Open source developer web site Advogato has been discussing SOAP, in response to Bruce Schneier's concerns about its security.
What concerns security expert Schneier is the ability of SOAP to penetrate firewalls:
Firewalls have good reasons for blocking protocols like DCOM coming from untrusted sources. Protocols that sneak
them through are not what's wanted.
In the Advogato discussion, SOAP finds few friends save for Frederick Lundh, an implementor of both XML-RPC and SOAP libraries for Python.

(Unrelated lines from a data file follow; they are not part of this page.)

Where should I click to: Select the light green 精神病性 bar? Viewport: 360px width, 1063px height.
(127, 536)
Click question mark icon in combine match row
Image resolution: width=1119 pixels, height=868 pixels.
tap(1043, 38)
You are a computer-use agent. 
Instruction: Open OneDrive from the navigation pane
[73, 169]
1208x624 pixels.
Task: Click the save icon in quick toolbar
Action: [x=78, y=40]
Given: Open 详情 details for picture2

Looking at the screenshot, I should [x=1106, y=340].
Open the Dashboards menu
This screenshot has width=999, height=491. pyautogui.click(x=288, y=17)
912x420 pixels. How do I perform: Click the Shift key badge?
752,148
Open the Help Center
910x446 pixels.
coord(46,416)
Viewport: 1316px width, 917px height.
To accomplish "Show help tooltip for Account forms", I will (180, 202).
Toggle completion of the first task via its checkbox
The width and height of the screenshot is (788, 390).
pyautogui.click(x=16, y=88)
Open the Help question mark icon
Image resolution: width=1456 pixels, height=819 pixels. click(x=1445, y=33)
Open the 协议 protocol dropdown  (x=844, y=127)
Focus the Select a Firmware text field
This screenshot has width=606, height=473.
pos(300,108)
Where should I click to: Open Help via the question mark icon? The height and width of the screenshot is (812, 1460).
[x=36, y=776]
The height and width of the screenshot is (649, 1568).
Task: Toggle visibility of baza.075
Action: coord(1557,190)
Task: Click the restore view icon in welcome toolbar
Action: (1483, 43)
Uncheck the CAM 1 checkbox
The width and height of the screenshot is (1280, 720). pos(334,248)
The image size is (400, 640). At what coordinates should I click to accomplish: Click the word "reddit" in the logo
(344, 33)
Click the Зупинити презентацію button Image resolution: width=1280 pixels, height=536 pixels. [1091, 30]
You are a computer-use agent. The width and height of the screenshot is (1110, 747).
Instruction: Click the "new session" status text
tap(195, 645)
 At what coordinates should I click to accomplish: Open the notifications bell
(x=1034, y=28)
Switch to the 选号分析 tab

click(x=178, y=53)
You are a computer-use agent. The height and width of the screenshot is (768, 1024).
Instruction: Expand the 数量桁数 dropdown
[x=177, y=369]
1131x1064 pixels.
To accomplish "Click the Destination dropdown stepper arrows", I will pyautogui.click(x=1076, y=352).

He writes:
in practice, SOAP is nothing more than an embellished CGI request ... that's no different from a CGI form ... if there's a hole in the *underlying* software, someone will come up with a
way to use that. nothing new here.
Despite the conscious move away from pure HTTP transport in the most recent version (1.1) of the SOAP specification, it seems that SOAP's firewall-penetrating RPC possibilities remain one of its most dominating features, either for or against.
Jon Zeppieri notes that SOAP is larger than just RPC and that we will need new levels of security to deal with it:
The problem isn't that SOAP somehow magically makes HTTP (the actual protocol) less secure than
it has always been, but that it is a considerably more sophisticated use of HTTP and therefore
requires a more sophisticated security model than the one we normally apply to HTTP traffic. I
think that is what Schneier is reacting to: letting distributed objects play in the security space that
we normally reserve for simple document retrieval and catalog sales is not smart.